• **Task prompt**
Output each line of the data word for word, from the first through the line that holds "You are a computer-use agent. This", and leave off whatever follows.

• **Data for the task**
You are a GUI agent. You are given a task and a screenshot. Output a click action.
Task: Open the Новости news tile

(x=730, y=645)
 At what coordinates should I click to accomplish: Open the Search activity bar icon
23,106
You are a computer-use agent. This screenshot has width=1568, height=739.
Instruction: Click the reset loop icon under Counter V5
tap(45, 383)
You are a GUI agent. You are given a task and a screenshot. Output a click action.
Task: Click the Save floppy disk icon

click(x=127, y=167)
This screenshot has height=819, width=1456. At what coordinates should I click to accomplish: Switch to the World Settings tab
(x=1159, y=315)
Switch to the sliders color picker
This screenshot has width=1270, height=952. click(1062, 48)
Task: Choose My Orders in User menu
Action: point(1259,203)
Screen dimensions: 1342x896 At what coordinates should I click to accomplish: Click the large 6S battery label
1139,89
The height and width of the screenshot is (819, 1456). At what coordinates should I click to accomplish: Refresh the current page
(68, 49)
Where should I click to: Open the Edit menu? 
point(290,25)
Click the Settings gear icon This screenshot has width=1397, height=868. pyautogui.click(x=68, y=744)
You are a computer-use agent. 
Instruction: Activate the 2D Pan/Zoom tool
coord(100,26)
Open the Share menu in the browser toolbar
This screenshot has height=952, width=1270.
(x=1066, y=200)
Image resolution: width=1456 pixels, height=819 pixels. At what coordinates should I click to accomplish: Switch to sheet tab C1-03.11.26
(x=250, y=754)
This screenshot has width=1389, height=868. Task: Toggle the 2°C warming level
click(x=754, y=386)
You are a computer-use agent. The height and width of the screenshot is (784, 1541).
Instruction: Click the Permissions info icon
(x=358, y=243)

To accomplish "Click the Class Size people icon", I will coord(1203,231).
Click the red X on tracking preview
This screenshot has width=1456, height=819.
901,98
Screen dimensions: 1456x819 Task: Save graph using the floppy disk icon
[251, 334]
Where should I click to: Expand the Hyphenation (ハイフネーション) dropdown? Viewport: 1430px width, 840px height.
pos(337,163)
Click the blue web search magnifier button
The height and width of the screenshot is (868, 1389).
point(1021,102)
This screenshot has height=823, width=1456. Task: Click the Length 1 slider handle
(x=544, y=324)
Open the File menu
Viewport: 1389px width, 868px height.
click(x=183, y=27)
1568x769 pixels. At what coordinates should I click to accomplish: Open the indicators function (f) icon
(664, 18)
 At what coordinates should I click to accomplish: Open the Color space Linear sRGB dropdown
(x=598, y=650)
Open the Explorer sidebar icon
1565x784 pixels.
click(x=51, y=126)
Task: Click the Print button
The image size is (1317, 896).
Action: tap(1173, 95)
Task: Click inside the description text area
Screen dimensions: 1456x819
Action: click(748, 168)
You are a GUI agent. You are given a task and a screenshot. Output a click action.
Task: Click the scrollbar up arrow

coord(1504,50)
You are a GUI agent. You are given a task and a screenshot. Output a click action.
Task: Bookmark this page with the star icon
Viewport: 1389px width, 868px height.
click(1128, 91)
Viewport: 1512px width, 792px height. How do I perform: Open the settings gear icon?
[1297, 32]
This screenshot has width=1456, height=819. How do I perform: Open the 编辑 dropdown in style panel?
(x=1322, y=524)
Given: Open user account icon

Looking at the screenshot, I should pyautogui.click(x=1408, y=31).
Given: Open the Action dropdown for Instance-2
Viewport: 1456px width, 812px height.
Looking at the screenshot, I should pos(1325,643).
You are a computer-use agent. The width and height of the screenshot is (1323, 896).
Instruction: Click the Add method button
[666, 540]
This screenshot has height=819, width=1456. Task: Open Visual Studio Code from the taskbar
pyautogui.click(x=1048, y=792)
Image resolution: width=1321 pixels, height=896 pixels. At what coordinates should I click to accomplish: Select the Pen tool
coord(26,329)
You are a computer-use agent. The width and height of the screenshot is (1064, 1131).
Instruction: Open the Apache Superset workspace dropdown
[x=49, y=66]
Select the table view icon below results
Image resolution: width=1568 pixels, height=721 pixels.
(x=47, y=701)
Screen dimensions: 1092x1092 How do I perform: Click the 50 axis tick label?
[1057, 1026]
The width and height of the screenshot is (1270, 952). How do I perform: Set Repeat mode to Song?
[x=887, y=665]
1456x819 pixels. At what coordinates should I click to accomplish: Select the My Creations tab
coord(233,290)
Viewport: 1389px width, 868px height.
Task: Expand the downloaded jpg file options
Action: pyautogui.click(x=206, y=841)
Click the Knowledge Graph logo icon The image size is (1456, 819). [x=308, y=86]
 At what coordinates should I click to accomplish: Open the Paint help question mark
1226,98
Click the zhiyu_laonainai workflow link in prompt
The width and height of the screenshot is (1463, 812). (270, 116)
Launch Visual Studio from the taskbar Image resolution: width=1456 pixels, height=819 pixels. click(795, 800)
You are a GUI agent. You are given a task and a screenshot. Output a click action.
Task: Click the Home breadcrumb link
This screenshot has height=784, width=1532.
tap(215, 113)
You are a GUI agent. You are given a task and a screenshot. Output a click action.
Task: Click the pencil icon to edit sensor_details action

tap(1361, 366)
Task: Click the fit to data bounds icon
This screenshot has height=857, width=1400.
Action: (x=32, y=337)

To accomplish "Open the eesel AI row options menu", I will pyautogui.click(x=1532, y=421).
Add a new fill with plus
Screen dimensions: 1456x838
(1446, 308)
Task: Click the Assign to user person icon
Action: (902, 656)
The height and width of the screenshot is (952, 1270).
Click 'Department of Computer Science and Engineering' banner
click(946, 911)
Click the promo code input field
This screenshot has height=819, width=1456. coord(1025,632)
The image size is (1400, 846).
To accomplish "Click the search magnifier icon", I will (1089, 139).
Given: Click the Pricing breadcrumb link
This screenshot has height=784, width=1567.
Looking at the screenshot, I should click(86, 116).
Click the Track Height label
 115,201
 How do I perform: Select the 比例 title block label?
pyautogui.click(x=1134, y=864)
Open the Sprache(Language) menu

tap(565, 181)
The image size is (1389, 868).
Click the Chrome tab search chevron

• **Result of this task**
You are a GUI agent. You are given a task and a screenshot. Output a click action.
Task: Open the Новости news tile

(x=730, y=645)
 At what coordinates should I click to accomplish: Open the Search activity bar icon
23,106
You are a computer-use agent. This screenshot has width=1568, height=739.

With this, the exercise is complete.